Entries shown
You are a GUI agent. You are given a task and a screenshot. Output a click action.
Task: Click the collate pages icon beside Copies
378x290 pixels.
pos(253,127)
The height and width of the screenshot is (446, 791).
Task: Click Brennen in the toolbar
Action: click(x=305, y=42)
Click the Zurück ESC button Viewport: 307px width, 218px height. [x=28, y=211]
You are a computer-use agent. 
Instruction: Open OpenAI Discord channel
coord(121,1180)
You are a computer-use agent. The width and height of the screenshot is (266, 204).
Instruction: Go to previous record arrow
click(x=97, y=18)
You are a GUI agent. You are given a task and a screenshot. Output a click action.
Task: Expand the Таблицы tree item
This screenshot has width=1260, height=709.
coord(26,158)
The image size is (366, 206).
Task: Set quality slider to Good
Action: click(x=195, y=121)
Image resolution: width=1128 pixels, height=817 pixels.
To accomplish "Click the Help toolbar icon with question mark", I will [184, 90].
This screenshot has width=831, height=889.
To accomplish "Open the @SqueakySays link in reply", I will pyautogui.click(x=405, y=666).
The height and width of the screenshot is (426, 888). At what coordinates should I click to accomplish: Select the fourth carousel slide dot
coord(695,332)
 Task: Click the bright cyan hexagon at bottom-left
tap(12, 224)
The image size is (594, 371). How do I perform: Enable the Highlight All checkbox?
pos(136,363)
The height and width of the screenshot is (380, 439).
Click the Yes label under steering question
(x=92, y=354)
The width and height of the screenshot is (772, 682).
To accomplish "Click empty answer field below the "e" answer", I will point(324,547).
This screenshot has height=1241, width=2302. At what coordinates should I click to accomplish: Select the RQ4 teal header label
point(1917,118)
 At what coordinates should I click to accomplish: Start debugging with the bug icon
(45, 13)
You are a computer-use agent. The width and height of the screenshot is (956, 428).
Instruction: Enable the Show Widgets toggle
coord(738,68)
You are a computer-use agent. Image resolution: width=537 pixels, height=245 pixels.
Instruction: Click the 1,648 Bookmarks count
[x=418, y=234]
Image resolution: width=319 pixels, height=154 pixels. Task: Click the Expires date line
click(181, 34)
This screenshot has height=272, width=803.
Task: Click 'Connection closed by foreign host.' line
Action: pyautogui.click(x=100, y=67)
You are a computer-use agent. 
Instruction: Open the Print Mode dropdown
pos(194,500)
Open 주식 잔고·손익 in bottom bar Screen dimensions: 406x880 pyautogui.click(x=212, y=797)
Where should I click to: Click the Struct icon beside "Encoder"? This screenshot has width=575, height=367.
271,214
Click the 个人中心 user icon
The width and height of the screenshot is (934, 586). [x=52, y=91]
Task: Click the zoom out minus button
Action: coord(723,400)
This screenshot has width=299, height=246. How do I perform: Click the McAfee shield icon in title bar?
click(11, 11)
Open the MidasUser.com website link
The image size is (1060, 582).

Your instructions
Retype each line above exactly as written.

Exercise output
You are a GUI agent. You are given a task and a screenshot. Output a click action.
Task: Click the collate pages icon beside Copies
378x290 pixels.
pos(253,127)
The height and width of the screenshot is (446, 791).
Task: Click Brennen in the toolbar
Action: click(x=305, y=42)
Click the Zurück ESC button Viewport: 307px width, 218px height. [x=28, y=211]
You are a computer-use agent. 
Instruction: Open OpenAI Discord channel
coord(121,1180)
You are a computer-use agent. The width and height of the screenshot is (266, 204).
Instruction: Go to previous record arrow
click(x=97, y=18)
You are a GUI agent. You are given a task and a screenshot. Output a click action.
Task: Expand the Таблицы tree item
This screenshot has width=1260, height=709.
coord(26,158)
The image size is (366, 206).
Task: Set quality slider to Good
Action: click(x=195, y=121)
Image resolution: width=1128 pixels, height=817 pixels.
To accomplish "Click the Help toolbar icon with question mark", I will [184, 90].
This screenshot has width=831, height=889.
To accomplish "Open the @SqueakySays link in reply", I will pyautogui.click(x=405, y=666).
The height and width of the screenshot is (426, 888). At what coordinates should I click to accomplish: Select the fourth carousel slide dot
coord(695,332)
 Task: Click the bright cyan hexagon at bottom-left
tap(12, 224)
The image size is (594, 371). How do I perform: Enable the Highlight All checkbox?
pos(136,363)
The height and width of the screenshot is (380, 439).
Click the Yes label under steering question
(x=92, y=354)
The width and height of the screenshot is (772, 682).
To accomplish "Click empty answer field below the "e" answer", I will point(324,547).
This screenshot has height=1241, width=2302. At what coordinates should I click to accomplish: Select the RQ4 teal header label
point(1917,118)
 At what coordinates should I click to accomplish: Start debugging with the bug icon
(45, 13)
You are a computer-use agent. The width and height of the screenshot is (956, 428).
Instruction: Enable the Show Widgets toggle
coord(738,68)
You are a computer-use agent. Image resolution: width=537 pixels, height=245 pixels.
Instruction: Click the 1,648 Bookmarks count
[x=418, y=234]
Image resolution: width=319 pixels, height=154 pixels. Task: Click the Expires date line
click(181, 34)
This screenshot has height=272, width=803.
Task: Click 'Connection closed by foreign host.' line
Action: pyautogui.click(x=100, y=67)
You are a computer-use agent. 
Instruction: Open the Print Mode dropdown
pos(194,500)
Open 주식 잔고·손익 in bottom bar Screen dimensions: 406x880 pyautogui.click(x=212, y=797)
Where should I click to: Click the Struct icon beside "Encoder"? This screenshot has width=575, height=367.
271,214
Click the 个人中心 user icon
The width and height of the screenshot is (934, 586). [x=52, y=91]
Task: Click the zoom out minus button
Action: coord(723,400)
This screenshot has width=299, height=246. How do I perform: Click the McAfee shield icon in title bar?
click(11, 11)
Open the MidasUser.com website link
The image size is (1060, 582).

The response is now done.